And then, as has so often been the case at the Olympics, those expected to perform Fell behind. There were exceptions, and these were badminton star PV Sindhu and wrestler Sakshi Malik, the only Indian medal winners in the event.
The lead up to the 2020 Tokyo Olympics has similarly seen a lot of hype around Indian track and field athletes — specifically around Hima Das, Dutee Chand and Neeraj Chopra. It is important to note that neither of them have managed to qualify for the Olympics. The only individual Indian track and field athletes to have done so are Avinash Sable in the men’s 3000m steeplechase event and KT Irfan. The Indian 4x400m mixed relay team also confirmed their Olympic qualification at the Doha World Athletics Championships in October.
Hima Das and Neeraj Chopra have both been sidelined for much of the year with injuries. Hima was active for much of the first part of the year but the back injury she suffered during the 2018 Asian Games returned to haunt her.
In the time that she spent recovering from the injury, Hima won six gold medals in low-key competitions across Europe, which created a media frenzy around her. She was however dropped from the Indian contingent that travelled to Doha in September, with murmurs of mismanagement of her injury. Athletics Federation of India chief Adille Sumariwalla even said that the pressure to attend government and private functions is affecting her training going into the Olympic qualification events.
Neeraj Chopra established himself as one of the strongest contenders to win India’s first athletics Olympic medal since 1900 with a national record throw of 88.06m at the 2018 Asian Games. It would have earned him a close bronze at the 2016 Rio de Janeiro Olympics.
However, an elbow injury in May had led to him being completely sidelined for the better part of the year. He has recovered but parted ways with coach Uwe Hohn in November, under whom he had managed the national record throw at the Asiad. Neeraj is expected to resume his bid to make the Olympic cut from early 2020.
2019 was a year in which Dutee Chand went to places that no Indian athlete, and indeed few athletes across the world, have gone to as she revealed that she is in a same-sex relationship with a woman from her village. This coupled with her success after winning the battle against the World Athletics’ hypoandrogenism rules, makes her pretty much a trailblazer off the track.
On it, she became the first Indian woman athlete to clinch gold at the World University games in July. She also improved upon her own national record in 100m by achieving a time of 11.22 seconds. The Olympic qualification mark in the event however is 11.15s which she failed to reach at the athletics world championships.
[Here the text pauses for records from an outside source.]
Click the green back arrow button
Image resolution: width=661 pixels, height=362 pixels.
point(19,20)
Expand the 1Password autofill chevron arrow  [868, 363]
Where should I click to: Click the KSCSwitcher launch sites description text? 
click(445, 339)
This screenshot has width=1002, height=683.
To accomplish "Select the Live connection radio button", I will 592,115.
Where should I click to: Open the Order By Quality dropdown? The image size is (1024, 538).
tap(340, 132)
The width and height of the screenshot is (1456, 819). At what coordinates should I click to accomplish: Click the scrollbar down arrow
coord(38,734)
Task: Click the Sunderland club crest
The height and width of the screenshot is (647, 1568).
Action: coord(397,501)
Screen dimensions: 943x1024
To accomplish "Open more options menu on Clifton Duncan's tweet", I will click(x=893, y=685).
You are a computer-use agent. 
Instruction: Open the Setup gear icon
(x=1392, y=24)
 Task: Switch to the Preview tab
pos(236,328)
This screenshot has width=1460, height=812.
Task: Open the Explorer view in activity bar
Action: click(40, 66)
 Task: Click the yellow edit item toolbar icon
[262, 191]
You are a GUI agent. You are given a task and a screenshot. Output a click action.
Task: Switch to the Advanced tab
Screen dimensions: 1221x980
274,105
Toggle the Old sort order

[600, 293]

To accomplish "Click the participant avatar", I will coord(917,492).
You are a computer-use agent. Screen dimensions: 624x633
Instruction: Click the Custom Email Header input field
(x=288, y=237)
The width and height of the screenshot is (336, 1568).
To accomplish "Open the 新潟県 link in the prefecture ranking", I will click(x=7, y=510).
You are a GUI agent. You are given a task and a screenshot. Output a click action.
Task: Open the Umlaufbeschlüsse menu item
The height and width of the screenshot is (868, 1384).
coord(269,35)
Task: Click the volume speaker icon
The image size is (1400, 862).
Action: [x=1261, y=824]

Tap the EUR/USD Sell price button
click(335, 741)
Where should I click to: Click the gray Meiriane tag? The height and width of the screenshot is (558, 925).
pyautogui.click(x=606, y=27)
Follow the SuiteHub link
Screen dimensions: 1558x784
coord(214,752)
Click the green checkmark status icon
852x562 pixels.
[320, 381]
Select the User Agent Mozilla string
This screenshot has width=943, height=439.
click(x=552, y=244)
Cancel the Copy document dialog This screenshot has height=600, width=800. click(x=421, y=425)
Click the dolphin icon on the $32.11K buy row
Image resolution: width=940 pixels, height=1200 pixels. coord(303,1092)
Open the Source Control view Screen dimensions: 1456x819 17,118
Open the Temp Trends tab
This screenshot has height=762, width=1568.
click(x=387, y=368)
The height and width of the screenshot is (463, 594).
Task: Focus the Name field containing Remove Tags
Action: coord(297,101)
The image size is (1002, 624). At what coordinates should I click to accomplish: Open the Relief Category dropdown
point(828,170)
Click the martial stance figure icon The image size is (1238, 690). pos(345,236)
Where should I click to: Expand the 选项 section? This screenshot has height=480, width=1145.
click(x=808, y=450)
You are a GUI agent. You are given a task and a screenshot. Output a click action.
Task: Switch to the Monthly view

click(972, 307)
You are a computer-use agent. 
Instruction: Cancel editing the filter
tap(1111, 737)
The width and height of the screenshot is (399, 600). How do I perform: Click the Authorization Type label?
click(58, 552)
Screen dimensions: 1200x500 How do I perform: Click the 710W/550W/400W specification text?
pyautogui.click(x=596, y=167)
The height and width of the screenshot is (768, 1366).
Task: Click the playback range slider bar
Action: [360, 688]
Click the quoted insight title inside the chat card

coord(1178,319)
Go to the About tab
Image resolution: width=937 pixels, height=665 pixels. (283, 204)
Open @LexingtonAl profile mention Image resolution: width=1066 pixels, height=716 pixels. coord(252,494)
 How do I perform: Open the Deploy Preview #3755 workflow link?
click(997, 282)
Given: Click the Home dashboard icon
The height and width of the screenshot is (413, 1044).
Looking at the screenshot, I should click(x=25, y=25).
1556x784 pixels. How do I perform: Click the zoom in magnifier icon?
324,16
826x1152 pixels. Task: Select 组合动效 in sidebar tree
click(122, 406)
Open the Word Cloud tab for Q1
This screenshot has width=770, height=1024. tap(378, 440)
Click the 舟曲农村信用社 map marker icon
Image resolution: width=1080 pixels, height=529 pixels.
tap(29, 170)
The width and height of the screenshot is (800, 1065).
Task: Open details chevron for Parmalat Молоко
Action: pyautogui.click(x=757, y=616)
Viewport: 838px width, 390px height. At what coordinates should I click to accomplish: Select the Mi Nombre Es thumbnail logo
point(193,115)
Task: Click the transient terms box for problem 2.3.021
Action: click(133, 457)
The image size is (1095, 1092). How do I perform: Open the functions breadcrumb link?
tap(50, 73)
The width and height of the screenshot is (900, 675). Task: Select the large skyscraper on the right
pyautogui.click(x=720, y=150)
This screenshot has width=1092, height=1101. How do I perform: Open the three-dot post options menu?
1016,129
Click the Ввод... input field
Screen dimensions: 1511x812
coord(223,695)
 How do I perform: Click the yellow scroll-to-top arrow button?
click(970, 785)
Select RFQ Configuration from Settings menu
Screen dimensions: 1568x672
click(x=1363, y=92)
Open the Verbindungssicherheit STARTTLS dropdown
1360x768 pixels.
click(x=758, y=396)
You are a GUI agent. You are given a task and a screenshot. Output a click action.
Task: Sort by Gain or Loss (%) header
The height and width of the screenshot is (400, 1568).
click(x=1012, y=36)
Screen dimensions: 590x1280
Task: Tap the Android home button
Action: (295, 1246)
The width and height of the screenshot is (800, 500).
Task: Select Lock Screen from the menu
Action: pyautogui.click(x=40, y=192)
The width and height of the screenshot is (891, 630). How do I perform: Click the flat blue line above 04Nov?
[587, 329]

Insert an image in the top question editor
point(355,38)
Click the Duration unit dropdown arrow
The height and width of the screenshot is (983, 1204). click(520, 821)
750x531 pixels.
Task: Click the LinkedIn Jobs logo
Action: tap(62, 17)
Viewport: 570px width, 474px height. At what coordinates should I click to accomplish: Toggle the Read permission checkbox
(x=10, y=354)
The first Indian from athletics to qualify for Tokyo 2020 was race walker KT Irfan. The 29-year-old clocked 1 hour 20 minutes and 57 seconds in the 20km event of the Asian Race Walking Championships in March, thus going past the Olympic qualification mark of 1 hour 21 minutes.
India’s next two successful qualifications came at the athletics world championships.
Muhammed Anas, VK Vismaya, Nirmal Noah and Jisna Mathew made up the Indian mixed relay team that reached the finals of the athletics world championships and thus qualified for Tokyo 2020. They finished seventh in the final, recording a time of 3:16.14.
Avinash Sable recorded a time of 8:21:37 in men’s 3000m steeplechase event in Doha. He had made it to the final after the AFI had successfully protested stating that he had been obstructed in the heats which led to him initially failing to qualify.
Doping and age fraud remained amongst the headlines in 2019. Nearly 20 doping cases in the country came from athletics, placing it third on the ignominous list after bodybuilding and weightlifting. The biggest case came in the form of half-miler Gomathi Marimuthu, who was stripped of her Asian Championships gold after testing positive for banned substances. Sanjivani Jadhav was suspended provisionally for a doping offence while shot putter Manpreet Kaur was slapped with a four-year ban by the National Anti-Doping Agency (NADA) for failing dope tests held in 2017.
The National Inter-District Junior Athletics meet held in December was touted as one of the biggest talent hunt programmes in the world. It was also one in which 51 athletes were reportedly found to be overaged and 169 others fled from the competition when faced with age-verification tests.